En las recientes celebraciones navideñas, la inteligencia artificial se convirtió en un tema recurrente en cada reunión. Entre un grupo de amigos apasionados por la pintura, la conversación sorprendió al virus girar hacia el papel de la IA en el ámbito de las inversiones.
Este variopinto grupo incluía tanto profesionales del sector financiero como inversores entusiastas, lo que desató un intenso debate. Defendí con fervor que la capacidad de la IA para asesorar en temas financieros y gestionar inversiones aún está lejos de superar la intervención humana. La reacción fue instantánea: “¿De verdad crees que tú puedes analizar datos mejor que una IA?”
A lo que respondí: “Por supuesto que no. Ningún ser humano tiene la habilidad para procesar datos como lo hace una máquina. Sin embargo, el verdadero reto no radica en la capacidad de cálculo, sino en cómo se utiliza esa información. Para que una IA haga recomendaciones útiles, es crucial saber formular las preguntas adecuadamente.
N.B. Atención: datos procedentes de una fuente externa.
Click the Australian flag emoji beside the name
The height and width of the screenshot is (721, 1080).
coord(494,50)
De lo contrario, se corre el riesgo de tomar decisiones desfavorables”.
Antes de regresar al arte y dejar de lado la IA, un amigo se ofreció a enviarnos un video sobre sus capacidades. Yo, por mi parte, compartí uno de mis experimentos para probar la efectividad de estas herramientas en mi campo profesional. Tras más de 30 años de experiencia en el sector, me siento capaz de identificar sus limitaciones sin caer en la arrogancia.
Fundos de Inversión y la IA
Una de las preguntas más interesantes es, ¿cómo se han desempeñado los fondos gestionados por inteligencia artificial? Es importante señalar que no hablamos de fondos que invierten en empresas de IA, sino de aquellos que utilizan algoritmos para su gestión. En Estados Unidos, entre 2017 y 2020, se lanzaron varios de estos fondos, permitiendo una comparación con el S&P 500. Ejemplos incluyen el Amplify AI Powered Equity ETF y el QRAFT AI-Enhanced US Large Cap ETF.
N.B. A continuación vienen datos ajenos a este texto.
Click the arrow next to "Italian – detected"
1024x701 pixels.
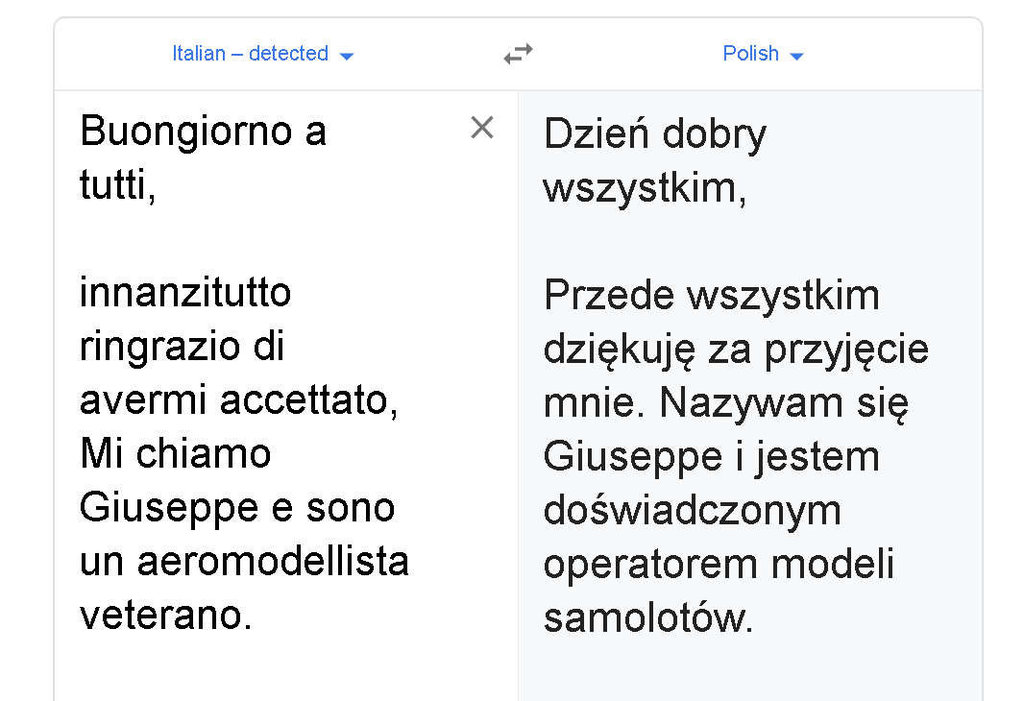point(346,56)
Aunque en algunos periodos estos fondos lograron batir al índice, su rendimiento a tres y cinco años muestra que, en general, todos han estado por debajo de un ETF que replica el S&P 500. La IA, en este momento, no parece ofrecer una ventaja significativa sobre el mercado.
Preguntas a la IA: Experimentos Prácticos
El 23 de diciembre, decidí realizar una prueba sencilla. Desde mi cuenta de usuario de pago, le pregunté a ChatGPT: “¿En qué valores debo invertir de cara a 2026?” Su respuesta fue estratégica: “El enfoque debe estar en qué tipos de compañías tienen viento a favor”. Enumero algunos de sus consejos:
- Infraestructura crítica y defensa: Ejemplos como Rheinmetall y Thales.
- Energía esencial: Compañías como National Grid y Enagás.
- Salud y envejecimiento: Nombres como Roche y Siemens Healthineers.
Curiosamente, al hacer la misma pregunta sin iniciar sesión, noté un cambio drástico en la respuesta. La IA ofreció advertencias legales y dirigió la atención hacia recomendaciones de analistas humanos, dejando claro que prefería guiarme hacia interacciones humanas.
Repetí la pregunta a otras plataformas como Perplexity y Gemini y, aunque cada una ofreció respuestas de fuentes online, las recomendaciones variaron, subrayando la diversidad de algoritmos utilizados. En todos los casos, se aconsejaba prudencia, sugiriendo el uso de fondos o ETFs en lugar de acciones individuales.
Reflexiones Finales
Antes de dar recomendaciones específicas a un inversor sobre 2026, hay una pregunta crucial que considerar: ¿realmente necesitará ese dinero para entonces? Si la respuesta es afirmativa y no desea asumir riesgos, podría ser más prudente optar por renta fija a corto plazo. Tomar decisiones basadas en consejos genéricos, sin proporcionar instrucciones personalizadas a la IA, puede ser francamente arriesgado.
Entonces, ¿es posible utilizar la IA para asesoramiento en inversiones? La clave no está tanto en la respuesta, sino en cómo se formula la pregunta y cuánta información se proporciona. Además, persiste la inquietud sobre la gestión de datos sensibles y la transparencia en su uso.
Uno de los aspectos a recordar en la gestión de fondos es que, incluso la inteligencia artificial no puede predecir el comportamiento futuro del mercado. Si bien puede facilitar el análisis y aumentar la productividad en la toma de decisiones, aún no se ha demostrado que supere a los índices.
Si algún día la IA logra anticipar el futuro, seguramente será la protagonista indiscutible en las mesas navideñas.